What is up with COMMUNION, the 1989 CHRISTOPHER WALKEN movie based on WHITLEY STRIEBER's best seller about alien abduction? A thread on IMDb's discussion board for the film entitled "Worth seeing for one scene" currently has 91 responses. Somebody hit a nerve. The scene in question takes place early in the film where WALKEN, as STRIEBER, wakes up in the middle of the night and wonders aloud if there is another presence in the room. His suspicion is validated in the form of a half obscured, dark-eyed alien face staring back at him. Many who had watched the film as children claim that this scene still remains the scariest that they have ever witnessed, some revealing that it still haunts them even to this very day. It is undeniably eerie, but its real strength lies in the fact that it strikes a familiar, recognizable cord. Who amongst us, especially as children, has not awoken in the dark with just such a feeling? Squinting our eyes, trying to make out shapes, perhaps not being too comforted by what we imagine we see lurking in the shadows.
The fact that the scene occurs early on before the movie itself has had time to lose the audience's faith in what it's selling only adds to its other worldly power. For COMMUNION is such a bizarre, I should say "experience" rather than film that many viewers certainly WILL be throwing in the towel and jumping off this runaway train before the end credits roll. I myself could never put my glowing E.T. finger on whether the movie is an out-and-out hilarious disaster of epic proportions or a well calculated assault on human consciousness. When you consider that director PHILIPPE MORA is also responsible for THE HOWLING 2: YOUR SISTER IS A WEREWOLF signs point to the former, but yet I'm still undecided. True, MORA does the unthinkable by allowing WALKEN free reign to riff and improvise as he sees fit. As endlessly fascinating as this is, and WALKEN is never more lovable than he is in this picture, the unleashing of the Mad Hatter tends to work as a reality vacuum throughout the film. Was this his intention? MORA must be aware of what he's creating, there is nary a shot in the film that does not have some sort of unsettling malevolent object hiding in the corner and there's a willful use of disjointed angles and discomforting close-ups throughout.
Exposing WALKEN's brilliant lunacy is not difficult, but MORA is somehow able to make the usually dignified LINDSAY CROUSE seem equally certifiable. Are the maddening improvisations between the two stars meant to add realism or abolish it? Trust me, if I started quoting the strange interactions between the two, we'd be here all day. By film's end, they're looking straight at the camera and babbling abstractions like drunk relatives whose car keys need to be taken away. The audience has three choices, dismiss the entire affair as trash, begin jolting down the dialogue and form a ROCKY HORROR type cult complete with sold out midnight showings, or simply succumb to this surreal, dimension-shattering celluloid DMT trip. I do believe if you allow it, this film, like the alien invaders who occupy it, will "break you." (Perhaps COMMUNION is the dreamer and you are the dream). I am prepared to back up that assertion with photographic evidence. Do the below un-doctored pictures look like they came from a film that is NOT capable of pushing sensitive souls over the edge?
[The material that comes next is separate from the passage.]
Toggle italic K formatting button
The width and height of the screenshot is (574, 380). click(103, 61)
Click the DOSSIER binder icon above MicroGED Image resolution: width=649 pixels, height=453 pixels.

Whether the film is "good" or "bad" to me, finally, is a non-issue. COMMUNION obviously exists on more than one plane at once, it's a floor wax AND a delicious desert topping. It's a jack in the box with YOUR face on it, a clockwork banana peel, a hoot owl in spats dancing the Bossa nova while singing WHITE CHRISTMAS and delivering an unwanted anal probe as a shadow passes over the moon. It doesn't make rational sense, and why should it? Neither does that presence that wakes you up in the middle of the night and stares at you from across the room…
Several films have been made about aliens and their abductees, but COMMUNION plows its own private psychological terrain, ultimately owing more to KEN RUSSELL than STEPHEN SPIELBERG. It's nuts, it's eccentric, and it's far too freaky to ever garner mainstream appeal (then again, that was probably once the consensus about WALKEN). Ironically, once you realize it is an internal rather than external journey, the universe it presents you with expands greatly. The aliens may look like strung marionettes and CROUSE's hypnosis session a discarded MAD TV skit, but no matter how hard I'm laughing throughout, I'm always left wonderfully dazed and confused. Another director could have possibly made a more distinguished film out of this material, but really what fun would that be? Besides, if the response on IMDb is any indication, COMMUNION succeeded with flying colors in at least one scene. I may hate myself in the morning, but go ahead, count me in amongst the permanently altered believers.

Note: Just like every film ever made, COMMUNION is even better in Spanish.